▶ [Information provided]:
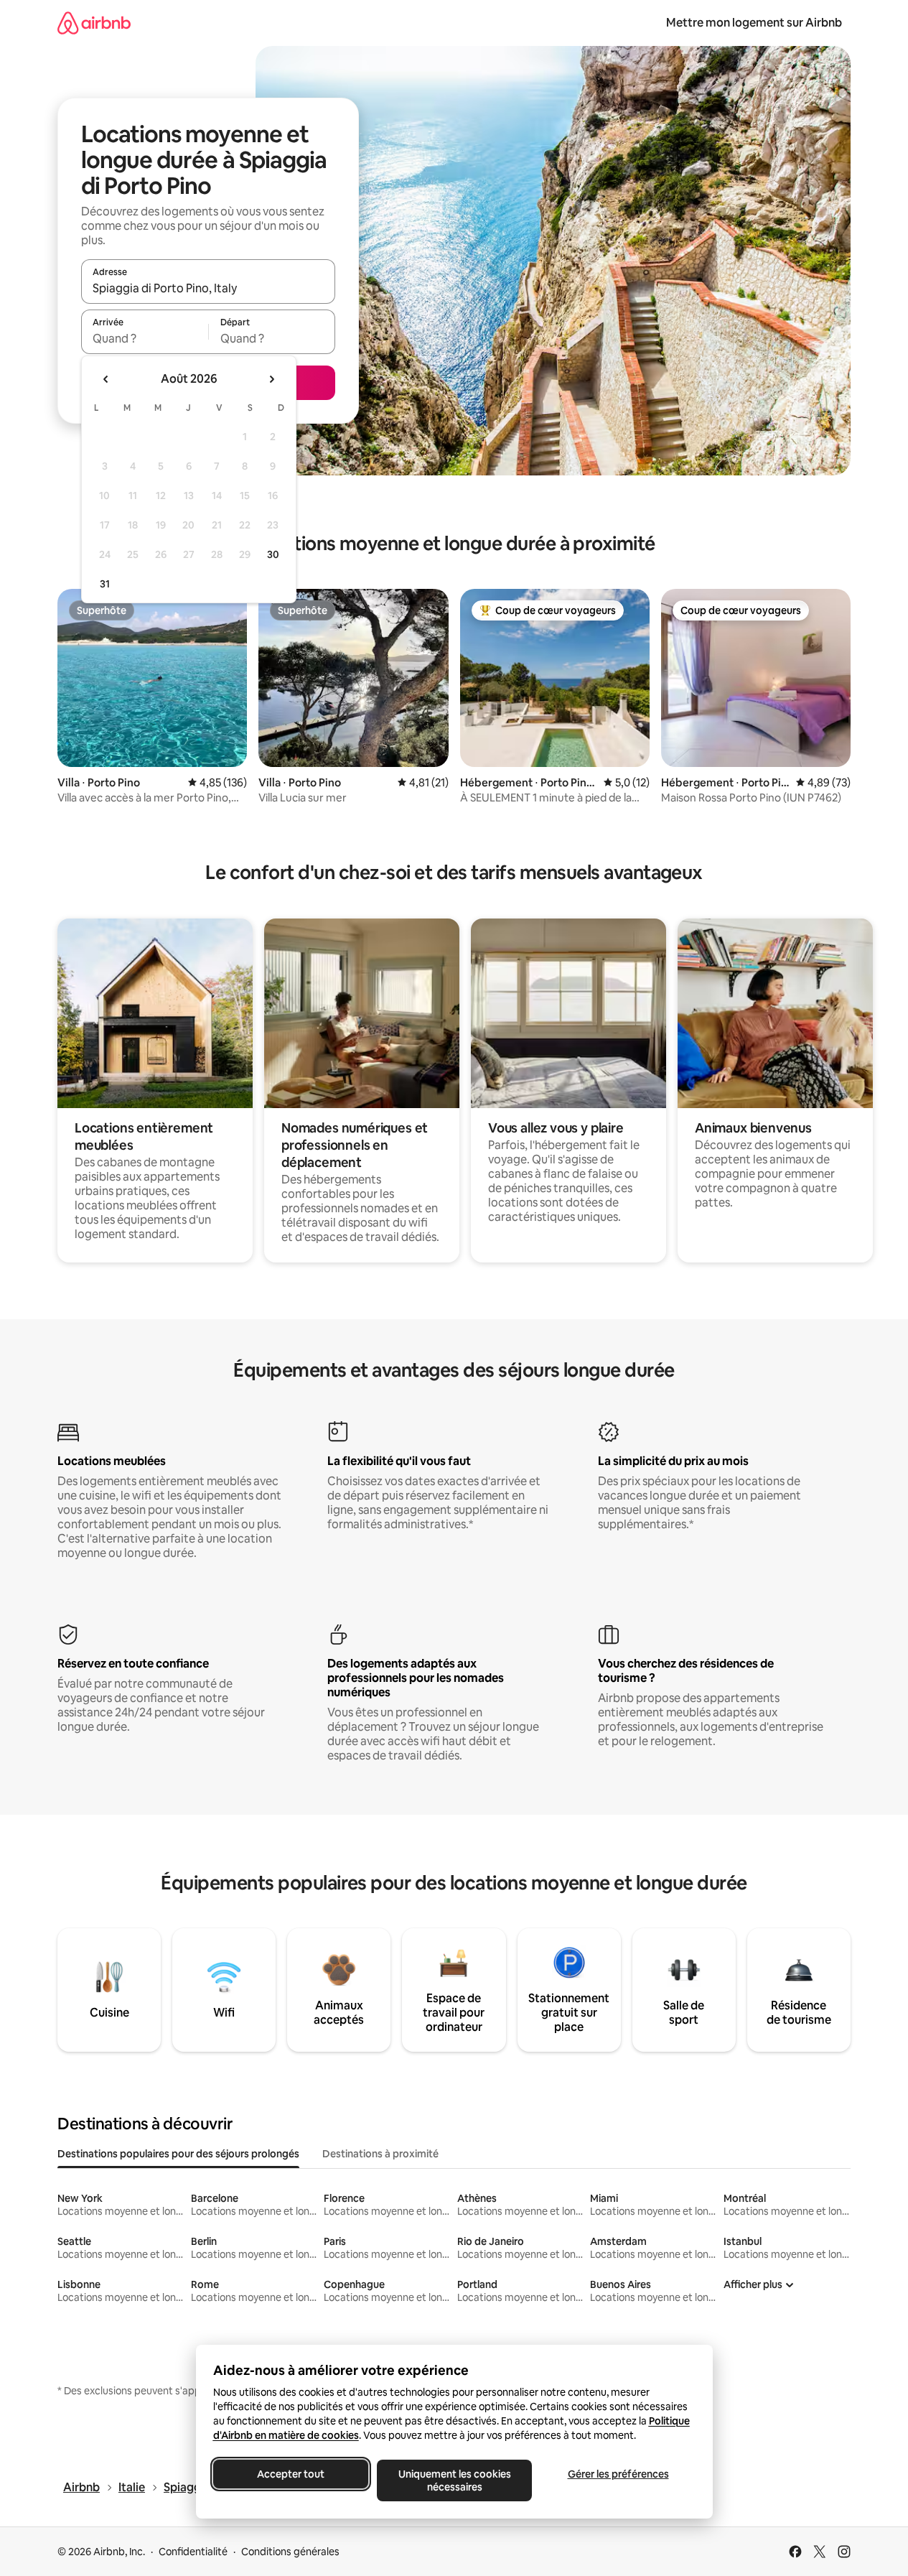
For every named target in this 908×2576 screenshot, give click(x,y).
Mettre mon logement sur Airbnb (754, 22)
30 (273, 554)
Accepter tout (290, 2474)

...

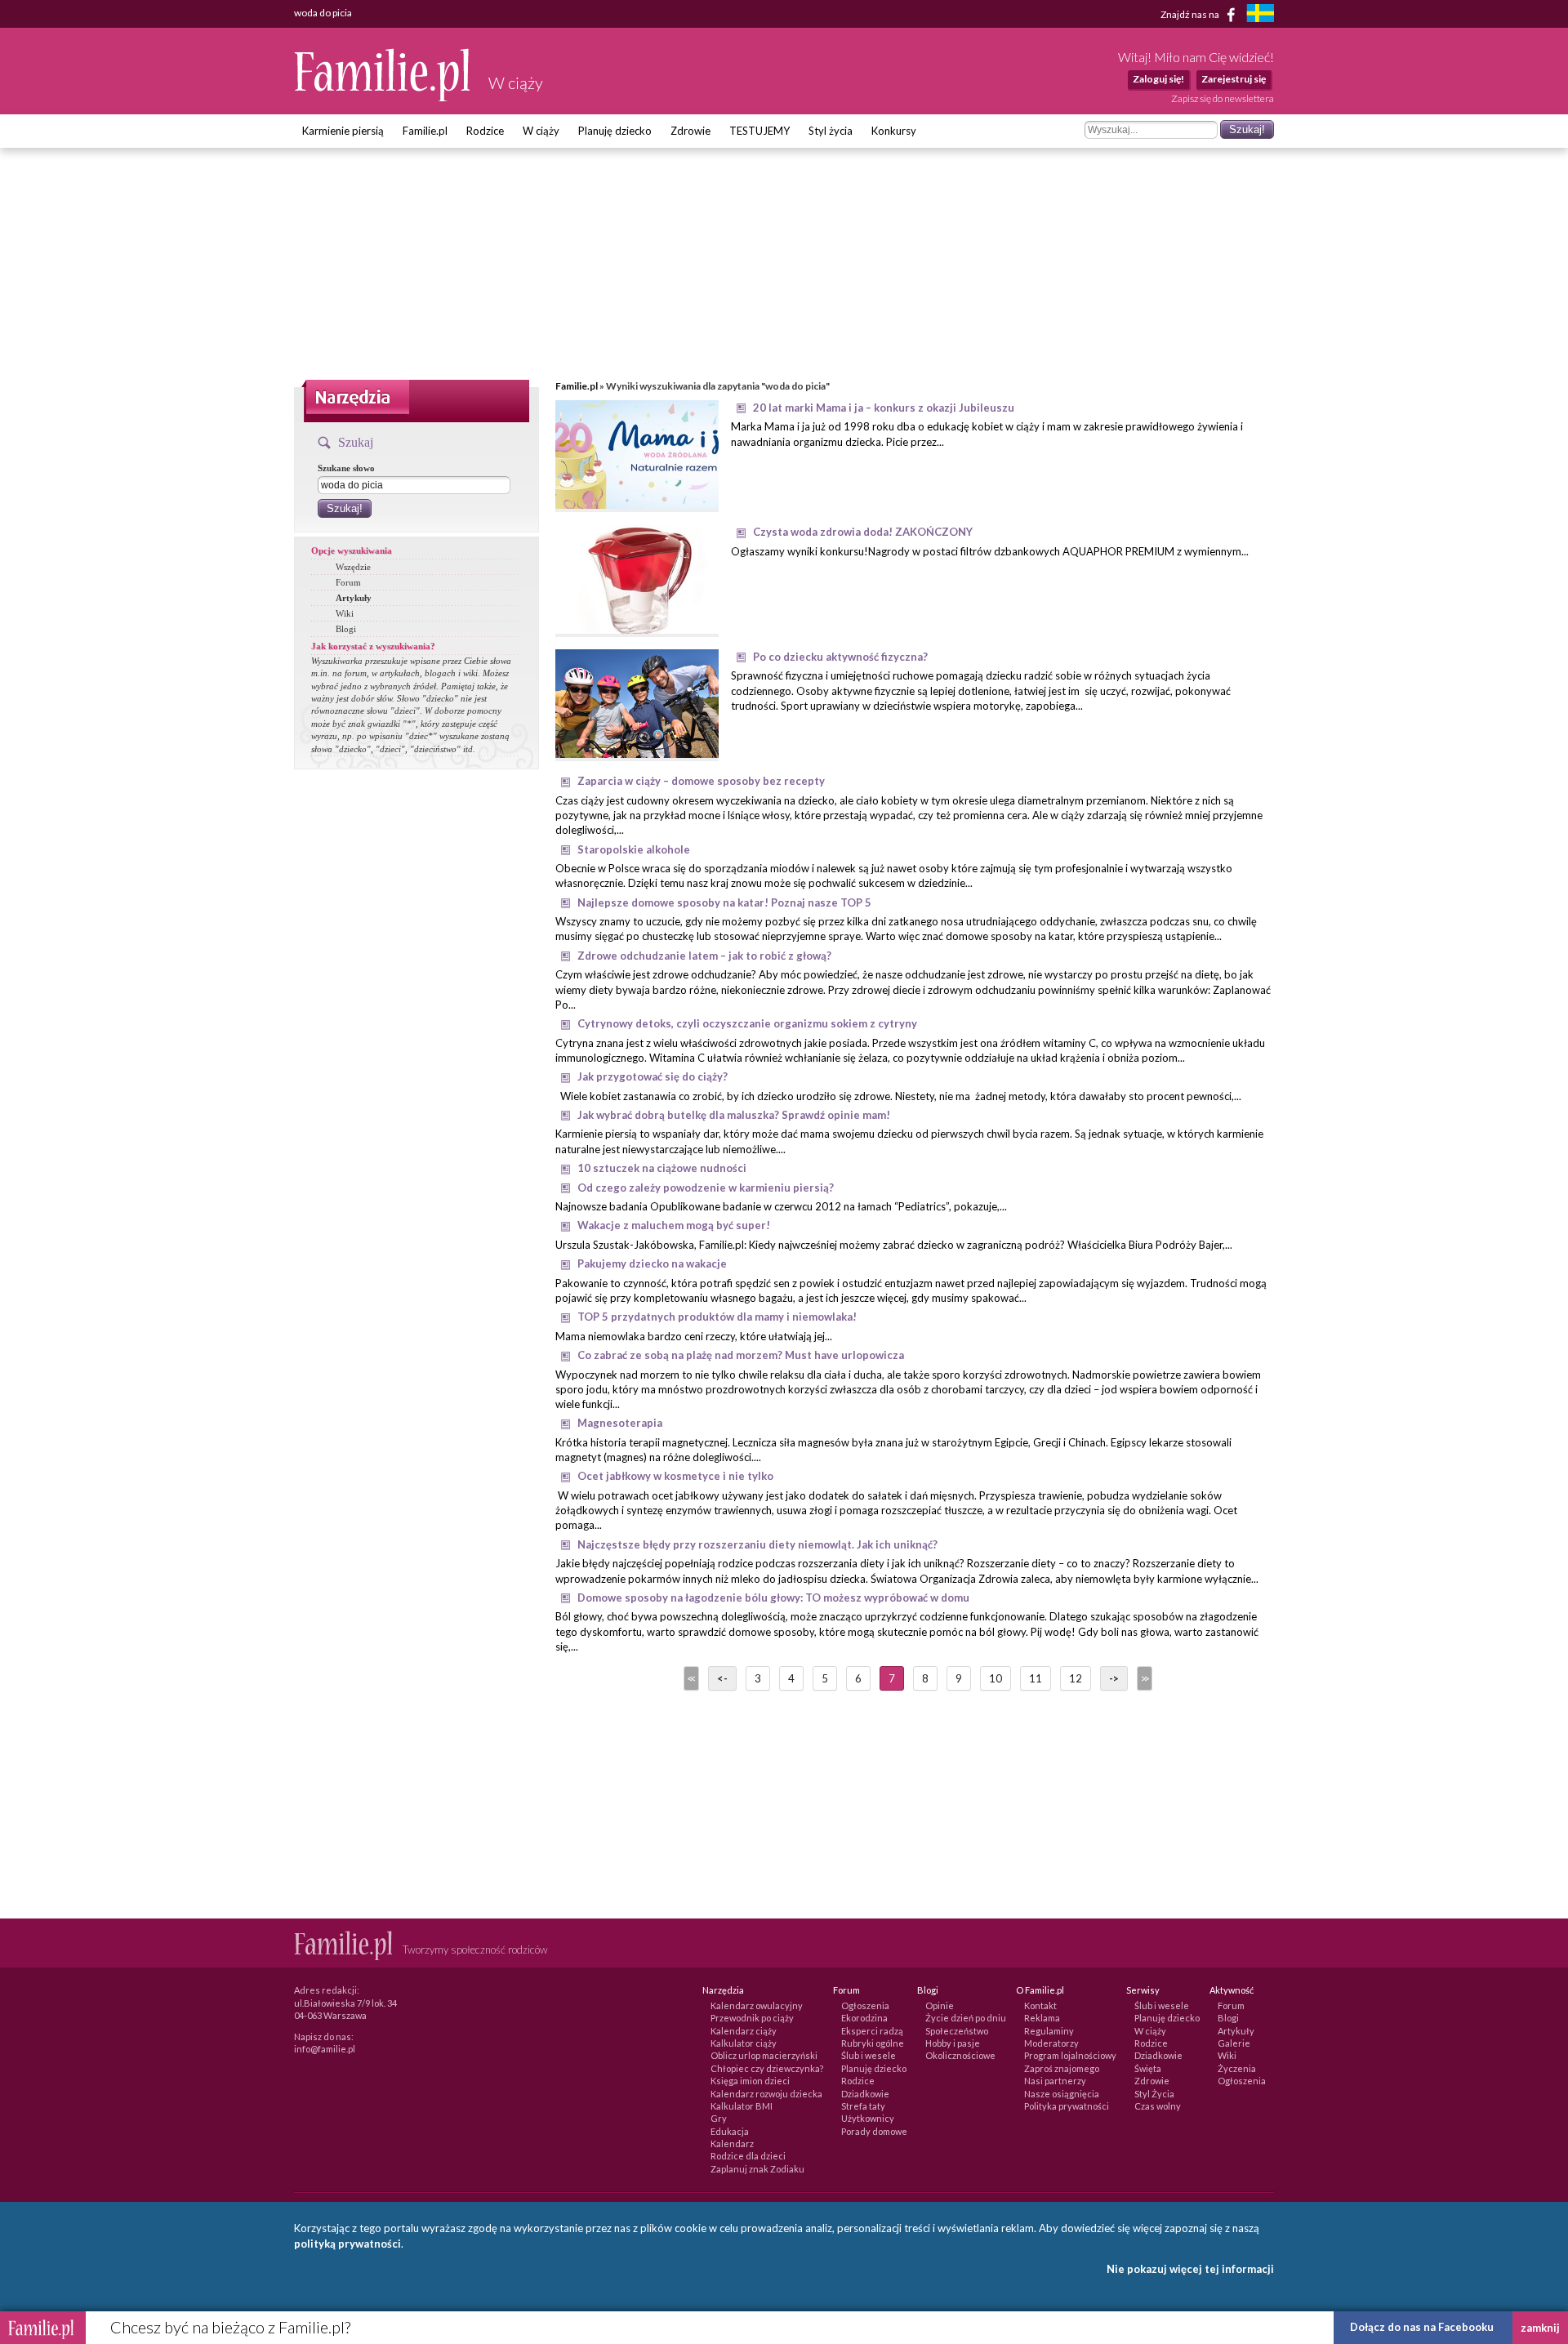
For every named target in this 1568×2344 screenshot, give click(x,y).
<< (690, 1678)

▶ [Instructions to follow]: Repeat, character for character, the lines of the material above from the line with "For every named target in this 908×2576" through the line with "Accepter tout (290, 2474)".

▶ [Written solution]:
For every named target in this 908×2576 screenshot, give click(x,y).
Mettre mon logement sur Airbnb (754, 22)
30 (273, 554)
Accepter tout (290, 2474)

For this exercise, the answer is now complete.